Since it opened in February 2010, the contemporary and chic Mandarin Grill at Mandarin Oriental Kuala Lumpur has been entrancing guests with its range of culinary delights conjured by Chef Reto Webber. Chef de Cuisine, Reto Webber recently revamped the menu, injecting new ideas and flavours, using the freshest and highest quality of ingredients imported from around the world.
We had a glimpse recently of what’s in store in the new menu at Mandarin Grill. Before I start on the dinner proper, special accolade must be given to the platter of fresh breads that’s served (and replenished repeatedly) with butter and cream cheese to help ease any hunger pangs. The problem was those oven-fresh warm buns were so good that we kept munching on them and had to forcefully restrain ourselves after the second bun just so that we reserve our stomachs for the dinner courses later. It didn’t help that the excellent Wither Hills Sauvignon Blanc further teased our appetite prior to dinner.
For starters, we tried two items: Pan-seared River Prawns with Spring Vegetables Salad & Paprika Dressing (RM65) and Black Angus Beef Carpaccio (RM70). The prawns were very fresh and seared perfectly rendering the texture at just the right succulence and oozing with sweet marine juices.
Paper-thin slices of beef were laid out like a pink carpet on the plate with Saute’ed Wood Mushrooms enclosed in a potato ring and Parmesan shavings strewn all over – beautiful plating.
Opting for a lighter mains, I had the Halibut “Saltimbocca” (RM148) which was served with a few slices of smoked duck, sage, braised lentils and saffron jus. I like the delicate flavour of the springy tender halibut and on the other side of the plate, the smokey earthy aroma of the duck gave an interesting contrast on my palate.
DL can never resist a lamb dish if ever there’s one on the menu so he was mighty happy to go for the Organic Lamb Two Ways (RM165). With their tantalizing pink centres, DL ate his lamb with great relish, aided by the pretty tortellini sitting on celeriac puree and Balinese Pepper Sauce.
12-Hour Braised Pure Angus Beef Short Rib (RM135)
My dessert was the Granny Smith Apple Tart. I was a bit taken aback initially with its huge size and was afraid I could not finish it. But then it was so good that I had no problem polishing it off. The pastry is very light, the apples were slightly tart and even with some fraiche icecream and tangy berries sauce, the dessert proves to be a great hit.
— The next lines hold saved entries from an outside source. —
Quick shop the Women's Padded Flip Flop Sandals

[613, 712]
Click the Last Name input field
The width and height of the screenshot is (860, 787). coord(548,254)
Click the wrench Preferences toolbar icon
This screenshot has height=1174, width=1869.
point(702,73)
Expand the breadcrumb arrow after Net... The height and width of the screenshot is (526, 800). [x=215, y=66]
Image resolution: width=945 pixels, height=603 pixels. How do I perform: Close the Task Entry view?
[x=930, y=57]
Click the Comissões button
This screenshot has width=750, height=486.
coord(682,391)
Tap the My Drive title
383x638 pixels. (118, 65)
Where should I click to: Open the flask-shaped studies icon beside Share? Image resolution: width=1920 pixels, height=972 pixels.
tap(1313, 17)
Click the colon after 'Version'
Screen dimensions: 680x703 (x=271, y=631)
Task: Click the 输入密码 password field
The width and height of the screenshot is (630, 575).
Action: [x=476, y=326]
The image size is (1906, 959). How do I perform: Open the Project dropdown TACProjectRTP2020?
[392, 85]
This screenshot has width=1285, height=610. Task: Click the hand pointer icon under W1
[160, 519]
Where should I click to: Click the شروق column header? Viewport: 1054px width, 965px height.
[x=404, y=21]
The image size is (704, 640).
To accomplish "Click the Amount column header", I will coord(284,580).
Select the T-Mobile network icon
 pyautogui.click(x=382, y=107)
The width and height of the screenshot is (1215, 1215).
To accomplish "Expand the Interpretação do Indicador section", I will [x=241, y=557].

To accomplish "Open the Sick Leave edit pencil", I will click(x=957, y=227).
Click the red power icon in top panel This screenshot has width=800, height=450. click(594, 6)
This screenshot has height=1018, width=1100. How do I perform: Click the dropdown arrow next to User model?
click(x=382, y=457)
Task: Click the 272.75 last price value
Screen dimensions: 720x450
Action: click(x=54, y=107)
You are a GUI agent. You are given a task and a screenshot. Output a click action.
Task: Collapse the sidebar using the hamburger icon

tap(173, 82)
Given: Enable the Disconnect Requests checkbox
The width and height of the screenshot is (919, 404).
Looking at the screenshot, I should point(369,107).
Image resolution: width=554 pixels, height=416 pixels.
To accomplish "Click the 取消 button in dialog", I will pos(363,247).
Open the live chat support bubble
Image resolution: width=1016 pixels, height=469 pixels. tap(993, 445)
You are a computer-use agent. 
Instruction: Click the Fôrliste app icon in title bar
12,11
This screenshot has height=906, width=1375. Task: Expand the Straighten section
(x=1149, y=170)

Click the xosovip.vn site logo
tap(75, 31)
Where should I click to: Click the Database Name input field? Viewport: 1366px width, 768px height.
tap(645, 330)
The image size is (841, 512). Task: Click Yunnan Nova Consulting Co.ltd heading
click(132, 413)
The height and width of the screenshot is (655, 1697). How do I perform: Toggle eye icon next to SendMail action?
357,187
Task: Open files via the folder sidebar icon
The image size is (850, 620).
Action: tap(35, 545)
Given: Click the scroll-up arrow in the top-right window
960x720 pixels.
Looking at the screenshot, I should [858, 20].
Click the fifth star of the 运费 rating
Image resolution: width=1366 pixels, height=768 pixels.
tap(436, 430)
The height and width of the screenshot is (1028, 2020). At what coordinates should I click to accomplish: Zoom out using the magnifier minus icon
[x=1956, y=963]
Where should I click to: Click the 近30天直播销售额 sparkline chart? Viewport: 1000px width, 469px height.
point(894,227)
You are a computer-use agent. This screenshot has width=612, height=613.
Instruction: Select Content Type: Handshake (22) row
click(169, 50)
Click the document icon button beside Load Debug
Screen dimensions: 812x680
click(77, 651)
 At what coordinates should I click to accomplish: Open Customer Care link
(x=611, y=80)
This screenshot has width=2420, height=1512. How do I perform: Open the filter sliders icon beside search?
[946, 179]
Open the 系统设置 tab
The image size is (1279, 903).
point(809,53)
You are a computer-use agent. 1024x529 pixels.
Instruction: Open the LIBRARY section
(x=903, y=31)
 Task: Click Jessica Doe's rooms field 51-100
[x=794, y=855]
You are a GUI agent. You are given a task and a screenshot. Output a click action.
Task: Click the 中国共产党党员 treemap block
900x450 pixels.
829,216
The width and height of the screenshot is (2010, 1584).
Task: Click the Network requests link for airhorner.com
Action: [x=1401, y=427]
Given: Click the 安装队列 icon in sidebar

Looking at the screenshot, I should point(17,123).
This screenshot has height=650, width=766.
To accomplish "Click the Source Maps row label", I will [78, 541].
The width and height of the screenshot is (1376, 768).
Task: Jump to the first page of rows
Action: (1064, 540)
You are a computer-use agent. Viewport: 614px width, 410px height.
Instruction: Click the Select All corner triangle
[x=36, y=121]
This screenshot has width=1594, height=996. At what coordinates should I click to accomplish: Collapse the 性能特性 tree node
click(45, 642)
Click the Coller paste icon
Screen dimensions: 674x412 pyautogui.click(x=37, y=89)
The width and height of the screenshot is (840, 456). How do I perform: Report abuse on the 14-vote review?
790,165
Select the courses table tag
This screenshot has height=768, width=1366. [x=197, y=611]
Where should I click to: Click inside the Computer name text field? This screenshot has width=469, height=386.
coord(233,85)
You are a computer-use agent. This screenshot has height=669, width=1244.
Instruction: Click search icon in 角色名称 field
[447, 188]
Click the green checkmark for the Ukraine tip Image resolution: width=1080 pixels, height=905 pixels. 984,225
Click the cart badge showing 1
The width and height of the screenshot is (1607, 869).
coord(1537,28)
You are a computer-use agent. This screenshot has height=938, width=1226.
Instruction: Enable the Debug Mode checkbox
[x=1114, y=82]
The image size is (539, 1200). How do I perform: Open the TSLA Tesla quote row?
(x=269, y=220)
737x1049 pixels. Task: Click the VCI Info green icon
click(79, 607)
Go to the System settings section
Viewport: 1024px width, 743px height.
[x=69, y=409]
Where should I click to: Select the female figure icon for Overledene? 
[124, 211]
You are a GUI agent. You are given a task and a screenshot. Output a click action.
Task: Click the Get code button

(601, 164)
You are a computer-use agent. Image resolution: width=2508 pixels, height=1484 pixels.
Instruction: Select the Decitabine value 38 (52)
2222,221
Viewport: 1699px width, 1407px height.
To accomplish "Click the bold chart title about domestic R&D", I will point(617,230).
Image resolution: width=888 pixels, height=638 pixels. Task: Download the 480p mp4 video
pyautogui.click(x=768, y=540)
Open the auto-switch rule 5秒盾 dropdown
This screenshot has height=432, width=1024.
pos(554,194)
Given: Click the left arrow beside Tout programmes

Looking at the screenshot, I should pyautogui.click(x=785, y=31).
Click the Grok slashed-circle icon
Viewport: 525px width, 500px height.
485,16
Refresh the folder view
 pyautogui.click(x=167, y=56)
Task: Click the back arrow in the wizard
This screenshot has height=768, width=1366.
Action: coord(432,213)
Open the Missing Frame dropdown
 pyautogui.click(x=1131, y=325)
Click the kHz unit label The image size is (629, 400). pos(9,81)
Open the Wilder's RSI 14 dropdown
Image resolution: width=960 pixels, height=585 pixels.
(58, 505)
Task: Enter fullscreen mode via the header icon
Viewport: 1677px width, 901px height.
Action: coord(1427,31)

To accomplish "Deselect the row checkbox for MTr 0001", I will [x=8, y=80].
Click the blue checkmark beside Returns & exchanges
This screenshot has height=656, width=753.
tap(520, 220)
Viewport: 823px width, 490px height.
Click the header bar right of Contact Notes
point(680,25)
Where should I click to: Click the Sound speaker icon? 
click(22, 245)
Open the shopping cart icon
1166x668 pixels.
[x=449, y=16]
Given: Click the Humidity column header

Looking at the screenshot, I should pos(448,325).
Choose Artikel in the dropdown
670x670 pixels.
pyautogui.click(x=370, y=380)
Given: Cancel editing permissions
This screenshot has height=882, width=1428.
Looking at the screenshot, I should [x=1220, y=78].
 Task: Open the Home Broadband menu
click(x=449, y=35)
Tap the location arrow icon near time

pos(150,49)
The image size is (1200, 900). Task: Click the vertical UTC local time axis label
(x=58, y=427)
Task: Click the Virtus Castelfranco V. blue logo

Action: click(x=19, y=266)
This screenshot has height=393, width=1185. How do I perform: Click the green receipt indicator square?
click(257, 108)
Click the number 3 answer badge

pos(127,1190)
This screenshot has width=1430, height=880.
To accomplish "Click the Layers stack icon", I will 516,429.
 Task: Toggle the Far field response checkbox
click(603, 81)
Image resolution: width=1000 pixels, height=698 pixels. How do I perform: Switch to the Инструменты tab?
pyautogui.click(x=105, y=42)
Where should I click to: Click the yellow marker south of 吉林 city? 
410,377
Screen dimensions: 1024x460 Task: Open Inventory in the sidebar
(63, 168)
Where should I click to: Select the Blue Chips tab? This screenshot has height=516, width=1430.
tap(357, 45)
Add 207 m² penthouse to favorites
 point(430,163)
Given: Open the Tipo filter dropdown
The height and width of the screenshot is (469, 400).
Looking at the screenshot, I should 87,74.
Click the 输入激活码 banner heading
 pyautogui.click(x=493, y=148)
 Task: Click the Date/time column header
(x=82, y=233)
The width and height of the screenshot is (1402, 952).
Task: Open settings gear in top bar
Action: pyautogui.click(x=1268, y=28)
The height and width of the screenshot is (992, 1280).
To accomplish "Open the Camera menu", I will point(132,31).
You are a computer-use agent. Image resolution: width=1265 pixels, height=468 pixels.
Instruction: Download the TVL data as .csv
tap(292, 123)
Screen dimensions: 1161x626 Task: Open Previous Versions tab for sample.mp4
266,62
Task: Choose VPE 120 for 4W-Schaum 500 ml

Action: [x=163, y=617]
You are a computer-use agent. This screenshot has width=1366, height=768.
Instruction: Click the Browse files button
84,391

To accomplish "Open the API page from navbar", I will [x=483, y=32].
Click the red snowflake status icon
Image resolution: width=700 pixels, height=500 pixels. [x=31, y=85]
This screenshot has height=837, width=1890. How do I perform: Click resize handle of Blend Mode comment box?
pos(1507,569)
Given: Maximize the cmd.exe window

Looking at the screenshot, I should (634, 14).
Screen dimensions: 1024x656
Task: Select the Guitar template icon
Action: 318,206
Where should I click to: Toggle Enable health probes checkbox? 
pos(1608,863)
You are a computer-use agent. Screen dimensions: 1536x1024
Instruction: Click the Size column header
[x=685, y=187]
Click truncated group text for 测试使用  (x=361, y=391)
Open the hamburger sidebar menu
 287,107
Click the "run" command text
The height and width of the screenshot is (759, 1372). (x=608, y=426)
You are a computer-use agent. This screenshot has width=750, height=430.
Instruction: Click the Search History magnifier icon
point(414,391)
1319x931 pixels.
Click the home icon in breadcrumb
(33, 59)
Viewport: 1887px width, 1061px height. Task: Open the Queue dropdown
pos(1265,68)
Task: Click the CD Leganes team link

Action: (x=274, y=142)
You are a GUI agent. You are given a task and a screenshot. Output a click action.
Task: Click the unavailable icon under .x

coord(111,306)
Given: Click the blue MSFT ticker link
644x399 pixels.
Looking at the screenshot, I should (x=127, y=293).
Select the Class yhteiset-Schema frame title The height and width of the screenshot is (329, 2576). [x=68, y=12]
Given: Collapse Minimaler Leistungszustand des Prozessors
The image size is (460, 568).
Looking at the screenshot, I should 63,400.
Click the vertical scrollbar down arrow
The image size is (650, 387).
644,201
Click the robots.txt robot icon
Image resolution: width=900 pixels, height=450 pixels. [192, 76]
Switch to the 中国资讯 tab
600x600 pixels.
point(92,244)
Chocolate lovers will love the Dark Chocolate Sphere. A chocolate ball is served on a plate together with yoghurt sorbet, almond crumble and passionfruit. Warm chocolate sauce is then poured onto the ball which will slowly melt and cave in to reveal a “surprise” filling!
We ended this delectable dinner with some of Mandarin Oriental’s signature Petite Fours over cups of camomile tea.
There are plenty more to try from Chef Weber’s new menu: starters like Grilled Monkfish cooked in beef Chorizo sauce, Marbled Hudson Valley Foie Gras with Crispy Duck Breast, Alaska King Crab Cake or how about the Salmon Degustation? Other main courses to check out are Tortellini Pasta “Provencal”, Seven Vegetables Risotto, Atlantic Cod or the 12-Hour Braised Pure Angus Beef Ribs.
Starters and soups are priced from RM32++ to RM180++ while main courses are between RM68++ to RM285++ per dish. Desserts are from RM18++ to RM56++ per order.